Text provided:
--------

Crum v. State

Citation390 S.E.2d 295,194 Ga.App. 271
Decision Date19 January 1990
Docket NumberNo. A89A2027,A89A2027
PartiesCRUM v. The STATE.
CourtUnited States Court of Appeals (Georgia)

Scott & Quarterman, Bradley S. Wolff, Howard T. Scott, Athens, for appellant.

Ken Stula, Sol., for appellee.

POPE, Judge.

The defendant appeals the trial court's denial of his motion to suppress and motion in limine regarding field sobriety tests conducted by the trooper who stopped defendant for speeding. Prior to trial, defendant entered guilty pleas to charges of speeding and failure to show proof of insurance. After a jury trial, defendant was convicted of DUI.

Trooper Land testified that he stopped defendant for speeding. Upon request, defendant produced his driver's license, but could not produce, even after searching for it, proof of insurance. The officer asked defendant to step to the rear of his car and noted that he appeared to be somewhat intoxicated. At that point, the officer asked defendant to submit to some field sobriety tests: the nystagmus test, the eye convergence test, holding his head back and closing his eyes and reciting the alphabet. From these, the officer determined that defendant was under the influence and placed him under arrest. He then advised defendant of his Miranda rights and his implied consent rights. From the time of the initial stop to the time of the arrest, approximately ten minutes elapsed.

--------

Record excerpts:
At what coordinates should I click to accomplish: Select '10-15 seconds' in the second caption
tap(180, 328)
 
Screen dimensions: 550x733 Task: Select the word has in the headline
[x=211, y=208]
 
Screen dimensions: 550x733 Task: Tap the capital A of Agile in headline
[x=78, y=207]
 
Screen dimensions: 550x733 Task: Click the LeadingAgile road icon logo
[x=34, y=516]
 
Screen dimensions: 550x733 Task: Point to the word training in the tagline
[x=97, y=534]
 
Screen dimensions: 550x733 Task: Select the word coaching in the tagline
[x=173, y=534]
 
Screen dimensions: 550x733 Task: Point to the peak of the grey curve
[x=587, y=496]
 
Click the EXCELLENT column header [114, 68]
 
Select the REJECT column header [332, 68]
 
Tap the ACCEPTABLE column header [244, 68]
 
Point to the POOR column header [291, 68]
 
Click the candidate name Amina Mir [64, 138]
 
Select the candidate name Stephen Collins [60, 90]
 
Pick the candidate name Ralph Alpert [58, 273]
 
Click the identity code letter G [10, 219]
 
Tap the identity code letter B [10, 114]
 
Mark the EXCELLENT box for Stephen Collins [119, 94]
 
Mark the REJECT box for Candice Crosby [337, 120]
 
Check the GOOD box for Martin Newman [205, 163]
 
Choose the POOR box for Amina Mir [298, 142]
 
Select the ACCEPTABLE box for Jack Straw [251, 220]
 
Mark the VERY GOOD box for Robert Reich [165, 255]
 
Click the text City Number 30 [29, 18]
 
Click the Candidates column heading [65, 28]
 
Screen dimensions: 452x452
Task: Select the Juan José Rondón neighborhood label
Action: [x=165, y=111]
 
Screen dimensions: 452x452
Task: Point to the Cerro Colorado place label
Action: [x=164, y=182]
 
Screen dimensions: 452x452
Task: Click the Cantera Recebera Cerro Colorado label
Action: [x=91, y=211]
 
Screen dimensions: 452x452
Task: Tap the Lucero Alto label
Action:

--------

Set of tasks:
[1] Using the Crum v. State court opinion, answer the following:
(a) To which charges did the defendant plead guilty before trial?
(b) Which field sobriety tests did the trooper ask the defendant to perform?
(c) About how much time passed between the initial stop and the arrest?
[2] Write the next passage of the Crum v. State court opinion, picking up after its final sentence.

Task responses:
[1]
(a) Speeding and failure to show proof of insurance.
(b) The nystagmus test, the eye convergence test, and holding his head back with his eyes closed while reciting the alphabet.
(c) Approximately ten minutes.

[2]
Defendant argues that his motions to suppress and in limine to exclude the evidence of the field sobriety tests should have been granted because he was effectively in custody when he could not produce proof of insurance, and the failure of the officer to advise him at that point of his rights pursuant to Miranda v. Arizona, 384 U.S. 436, 86 S.Ct. 1602, 16 L.Ed.2d 694 (1966), rendered the tests unconstitutional. Held:

"When a violator is placed in custody or under arrest at a traffic stop the protection of Miranda arises; however, roadside questioning at a routine stop does not constitute such a custodial situation. [Cit.]" LeBrun v. State, 255 Ga. 406, 407, 339 S.E.2d 227 (1986).

"The test for determining whether a person is 'in custody' at a traffic stop is if a reasonable person in the suspect's position would have thought the detention would not be temporary. Berkemer v. McCarty, 468 U.S. 420, 442 (104 SC 3138, 82 LE2d 317) (1984)." Hughes v. State, 259 Ga. 227, 228, 378 S.E.2d 853 (1989).

The trial court found that the trooper had no intention of taking the defendant into custody for the speeding or insurance violations. It was only when the trooper smelled alcohol that he began his inquiry that led to the field sobriety tests and to the arrest. An examination of the record supports this conclusion as well as the conclusion that a reasonable person would not have perceived that the detention would be other than temporary until defendant was arrested...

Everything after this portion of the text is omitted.